• TASK STATEMENT
Among the entries below, please show each line that carries the word "agent".

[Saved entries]

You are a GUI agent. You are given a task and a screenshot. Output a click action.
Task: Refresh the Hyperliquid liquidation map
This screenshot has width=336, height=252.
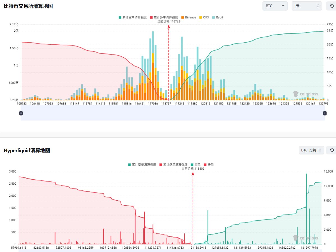(x=332, y=150)
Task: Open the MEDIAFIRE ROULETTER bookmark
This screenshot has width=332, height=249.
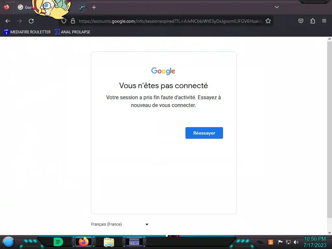Action: pos(27,32)
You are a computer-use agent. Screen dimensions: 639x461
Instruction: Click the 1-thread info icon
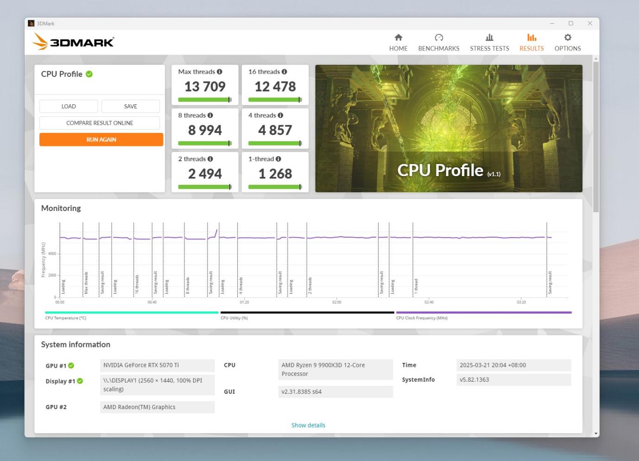click(x=278, y=159)
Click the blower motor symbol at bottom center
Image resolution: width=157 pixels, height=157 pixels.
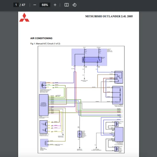click(x=79, y=134)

• SOLUTION BELOW
You are a GUI agent. You are given a task and a screenshot. Output a click action.
You are a computer-use agent. Screen dimensions: 639x461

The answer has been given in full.